### PROVIDED INFORMATION
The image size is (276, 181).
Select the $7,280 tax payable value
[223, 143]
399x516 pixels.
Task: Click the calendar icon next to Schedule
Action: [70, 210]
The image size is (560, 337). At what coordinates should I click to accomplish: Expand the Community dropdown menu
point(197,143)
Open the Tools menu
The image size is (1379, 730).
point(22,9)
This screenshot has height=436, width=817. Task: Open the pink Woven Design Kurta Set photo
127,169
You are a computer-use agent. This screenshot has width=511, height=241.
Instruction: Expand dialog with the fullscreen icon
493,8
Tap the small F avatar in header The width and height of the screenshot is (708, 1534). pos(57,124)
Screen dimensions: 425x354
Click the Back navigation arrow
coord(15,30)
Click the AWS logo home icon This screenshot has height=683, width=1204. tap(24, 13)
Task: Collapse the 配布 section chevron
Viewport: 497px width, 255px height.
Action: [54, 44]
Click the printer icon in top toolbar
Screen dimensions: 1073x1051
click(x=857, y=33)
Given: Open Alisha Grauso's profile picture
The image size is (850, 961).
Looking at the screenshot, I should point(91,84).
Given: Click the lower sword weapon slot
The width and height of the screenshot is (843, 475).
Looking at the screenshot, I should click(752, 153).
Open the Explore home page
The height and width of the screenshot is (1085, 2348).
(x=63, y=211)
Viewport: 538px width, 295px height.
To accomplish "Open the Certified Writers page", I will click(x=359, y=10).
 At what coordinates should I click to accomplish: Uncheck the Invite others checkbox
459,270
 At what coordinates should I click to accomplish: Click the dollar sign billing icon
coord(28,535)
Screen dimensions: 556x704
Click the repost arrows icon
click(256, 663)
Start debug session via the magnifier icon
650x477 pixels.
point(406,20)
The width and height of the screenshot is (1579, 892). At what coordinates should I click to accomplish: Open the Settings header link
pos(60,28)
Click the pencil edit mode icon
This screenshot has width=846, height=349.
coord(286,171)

### STATED PROBLEM
Write out every one of the records above word for word, keeping each line in its original order and form.

### RESPONSE TO THIS TASK
The image size is (276, 181).
Select the $7,280 tax payable value
[223, 143]
399x516 pixels.
Task: Click the calendar icon next to Schedule
Action: [70, 210]
The image size is (560, 337). At what coordinates should I click to accomplish: Expand the Community dropdown menu
point(197,143)
Open the Tools menu
The image size is (1379, 730).
point(22,9)
This screenshot has height=436, width=817. Task: Open the pink Woven Design Kurta Set photo
127,169
You are a computer-use agent. This screenshot has width=511, height=241.
Instruction: Expand dialog with the fullscreen icon
493,8
Tap the small F avatar in header The width and height of the screenshot is (708, 1534). pos(57,124)
Screen dimensions: 425x354
Click the Back navigation arrow
coord(15,30)
Click the AWS logo home icon This screenshot has height=683, width=1204. tap(24, 13)
Task: Collapse the 配布 section chevron
Viewport: 497px width, 255px height.
Action: [54, 44]
Click the printer icon in top toolbar
Screen dimensions: 1073x1051
click(x=857, y=33)
Given: Open Alisha Grauso's profile picture
The image size is (850, 961).
Looking at the screenshot, I should point(91,84).
Given: Click the lower sword weapon slot
The width and height of the screenshot is (843, 475).
Looking at the screenshot, I should click(752, 153).
Open the Explore home page
The height and width of the screenshot is (1085, 2348).
(x=63, y=211)
Viewport: 538px width, 295px height.
To accomplish "Open the Certified Writers page", I will click(x=359, y=10).
 At what coordinates should I click to accomplish: Uncheck the Invite others checkbox
459,270
 At what coordinates should I click to accomplish: Click the dollar sign billing icon
coord(28,535)
Screen dimensions: 556x704
Click the repost arrows icon
click(256, 663)
Start debug session via the magnifier icon
650x477 pixels.
point(406,20)
The width and height of the screenshot is (1579, 892). At what coordinates should I click to accomplish: Open the Settings header link
pos(60,28)
Click the pencil edit mode icon
This screenshot has width=846, height=349.
coord(286,171)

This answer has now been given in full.